During the past year or so, I have received a number of comments from D Carroll, mostly disputing my assertions about peak oil. (S)He has sent me evidence that fossil fuel production in this country has in fact stepped up recently due to advances in extraction methods such as "fracking" and the pursuit of less accessible sources such as oil shales. I dispute the wisdom of pursuing those courses.
In response to a more recent article on climate change, I received this comment and counter evidence. I wanted to share it with you because you deserve to know the opinions of other intelligent people that disagree with my viewpoint. I haven’t always responded to these emails, but I chose to this time because I wanted to express that, ultimately, our decision to change will rest not on the words of one or another, but on the preponderance of historical and scientific evidence, and a deep reflection on our role on this planet and the constraints that life itself places on us.
On Jun 19, I received this email from D Carroll:
"Switching from lack of energy to climate change as the bugaboo of the future?
James Lovelock=>
"The problem is we don’t know what the climate is doing. We thought we knew 20 years ago. That led to some alarmist books – mine included – because it looked clear-cut, but it hasn’t happened," Lovelock said. The climate is doing its usual tricks. There’s nothing much really happening yet. We were supposed to be halfway toward a frying world now," he said. The world has not warmed up very much since the millennium. Twelve years is a reasonable time… it (the temperature) has stayed almost constant, whereas it should have been rising -- carbon dioxide is rising, no question about that," he added. He pointed to Gore’s "An Inconvenient Truth" and Tim Flannery’s "The Weather Makers" as other examples of "alarmist" forecasts of the future.
"Back in 2004, Thomas Sowell was interviewed by the American Enterprise Institute:
"There’s something Eric Hoffer said: ‘Intellectuals cannot operate at room temperature.’ There always has to be a crisis–some terrible reason why their superior wisdom and virtue must be imposed on the unthinking masses. It doesn’t matter what the crisis is. A hundred years ago it was eugenics. At the time of the first Earth Day a generation ago, the big scare was global cooling, a big ice age. They go from one to the other. It meets their psychological needs and gives them a reason for exercising their power."
My reply:
Actually, both peak oil production and climate change have always been the drivers.
It’s incredibly difficult to decipher what the truth is nowadays because you can always find a source to back up practically anything you want, either on your side of the picture or mine. It comes down to each person’s sense of what is the best approach for humans on this planet within the web of life that we utterly depend on. Ironically, in this case, I am the conservative and you are the progressive. My deepest sense is that we have created a homocentric world overlaid on the natural world and that it will not stand the test of time.

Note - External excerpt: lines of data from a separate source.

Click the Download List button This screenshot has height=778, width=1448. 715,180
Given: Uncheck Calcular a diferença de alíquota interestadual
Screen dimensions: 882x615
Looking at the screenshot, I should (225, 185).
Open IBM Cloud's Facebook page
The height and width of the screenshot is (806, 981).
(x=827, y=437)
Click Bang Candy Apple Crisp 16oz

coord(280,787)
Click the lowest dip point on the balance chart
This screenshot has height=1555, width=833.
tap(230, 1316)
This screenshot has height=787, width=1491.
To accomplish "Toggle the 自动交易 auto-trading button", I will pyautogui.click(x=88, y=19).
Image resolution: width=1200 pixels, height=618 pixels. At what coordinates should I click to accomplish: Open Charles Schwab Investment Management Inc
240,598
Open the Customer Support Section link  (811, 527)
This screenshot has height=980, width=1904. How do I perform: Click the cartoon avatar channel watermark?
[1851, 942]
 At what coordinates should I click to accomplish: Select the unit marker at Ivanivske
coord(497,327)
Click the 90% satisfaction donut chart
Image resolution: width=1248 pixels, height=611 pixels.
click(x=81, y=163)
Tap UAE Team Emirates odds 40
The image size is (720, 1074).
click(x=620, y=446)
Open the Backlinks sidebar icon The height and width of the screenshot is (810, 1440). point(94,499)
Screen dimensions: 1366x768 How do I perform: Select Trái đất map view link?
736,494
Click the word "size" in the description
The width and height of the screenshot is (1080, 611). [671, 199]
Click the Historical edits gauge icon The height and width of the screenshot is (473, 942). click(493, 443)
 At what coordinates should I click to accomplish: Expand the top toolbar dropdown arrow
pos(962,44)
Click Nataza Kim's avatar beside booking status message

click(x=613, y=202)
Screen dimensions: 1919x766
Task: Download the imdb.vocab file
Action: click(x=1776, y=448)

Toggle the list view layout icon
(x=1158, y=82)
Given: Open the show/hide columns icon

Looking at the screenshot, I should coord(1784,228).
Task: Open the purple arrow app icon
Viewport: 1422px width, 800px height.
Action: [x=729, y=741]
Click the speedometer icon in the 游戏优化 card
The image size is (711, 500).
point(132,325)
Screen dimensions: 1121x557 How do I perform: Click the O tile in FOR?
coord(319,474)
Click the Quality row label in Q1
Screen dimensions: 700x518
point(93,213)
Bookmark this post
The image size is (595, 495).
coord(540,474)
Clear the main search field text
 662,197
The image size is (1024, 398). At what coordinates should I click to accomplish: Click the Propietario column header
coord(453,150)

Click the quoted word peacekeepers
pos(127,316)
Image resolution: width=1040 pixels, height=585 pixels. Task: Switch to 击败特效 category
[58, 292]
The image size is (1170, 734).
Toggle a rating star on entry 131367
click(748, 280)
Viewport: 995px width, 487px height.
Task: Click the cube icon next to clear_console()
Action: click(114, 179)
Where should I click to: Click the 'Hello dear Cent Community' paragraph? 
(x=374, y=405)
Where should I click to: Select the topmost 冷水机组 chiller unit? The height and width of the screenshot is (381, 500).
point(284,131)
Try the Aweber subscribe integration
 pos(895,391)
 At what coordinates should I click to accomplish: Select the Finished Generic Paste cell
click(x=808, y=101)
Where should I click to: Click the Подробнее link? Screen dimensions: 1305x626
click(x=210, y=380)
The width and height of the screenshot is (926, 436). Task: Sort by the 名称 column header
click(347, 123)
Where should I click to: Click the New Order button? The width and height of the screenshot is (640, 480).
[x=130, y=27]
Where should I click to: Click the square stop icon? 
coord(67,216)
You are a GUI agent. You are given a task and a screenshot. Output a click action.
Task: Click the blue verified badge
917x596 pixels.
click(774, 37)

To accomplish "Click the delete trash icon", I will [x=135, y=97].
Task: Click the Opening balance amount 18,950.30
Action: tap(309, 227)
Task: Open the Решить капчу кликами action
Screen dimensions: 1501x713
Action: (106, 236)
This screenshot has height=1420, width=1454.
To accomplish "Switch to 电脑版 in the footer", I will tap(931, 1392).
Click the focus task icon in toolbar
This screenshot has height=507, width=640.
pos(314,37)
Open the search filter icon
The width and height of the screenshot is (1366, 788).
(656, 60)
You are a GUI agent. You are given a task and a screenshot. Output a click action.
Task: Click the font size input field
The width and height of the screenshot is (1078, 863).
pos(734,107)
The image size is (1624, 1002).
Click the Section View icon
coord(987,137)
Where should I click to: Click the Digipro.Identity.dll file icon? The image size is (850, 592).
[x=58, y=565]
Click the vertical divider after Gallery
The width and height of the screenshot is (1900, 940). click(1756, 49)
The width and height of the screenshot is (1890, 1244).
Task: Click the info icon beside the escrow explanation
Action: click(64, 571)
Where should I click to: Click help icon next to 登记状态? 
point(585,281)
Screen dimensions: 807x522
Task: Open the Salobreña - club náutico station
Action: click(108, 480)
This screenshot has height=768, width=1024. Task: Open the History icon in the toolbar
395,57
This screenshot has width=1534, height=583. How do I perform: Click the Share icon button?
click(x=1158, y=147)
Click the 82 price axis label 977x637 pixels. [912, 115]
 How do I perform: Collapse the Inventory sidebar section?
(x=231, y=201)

I take the conservative view that we need to be very cautious about how we alter the balance of life on this planet, that we are not in control, and that we will simply be eliminated if we fail to live within the framework that billions of years of evolution have established. The ideal of man as the central purpose and reason for the earth, although deeply ensconced in our religious and philosophical heritage, is really a radical idea and unsupported by anything other than simple belief.
We can argue about the time frame, but the fact is that we are intent on mining all the easily available resources, including all fossil fuels, until they are solid gone with no regard for the welfare of the generations to come. We are even using renewable resources faster than the planet can replenish them. The sad part is that we are not only using them, we are frivolously wasting them on inefficient transport, heating overly large houses, making stupid playthings, and the end result is it is turning us into a bunch of soft headed, soft bodied, useless and clueless animals ripe for extinction. Our past is filled with examples of our failure to be humble in the presence of a life system of which we are a small part and only a very recently arrived part.
If peak oil and climate change turn out to be much farther off and more benign than the preponderance of evidence I see predicts, I would see it as both good and bad. It would be good to know that we have more time to make a controlled transition to a wiser course, but bad in that it would mean we have more time to dig ourselves deeper into the hole we are already in.
You and I are both using the facts as we see them to try to raise the awareness of people around us. In the free marketplace of ideas, we will just have to let people make up their own minds. I urge everybody, as I’m sure you do, to explore the issue on their own and arrive at their own conclusions. If people are inspired to think on our situation, find out what is really going on, and to act according to their best instincts, I don’t care if it is because they agree with me or because they don’t.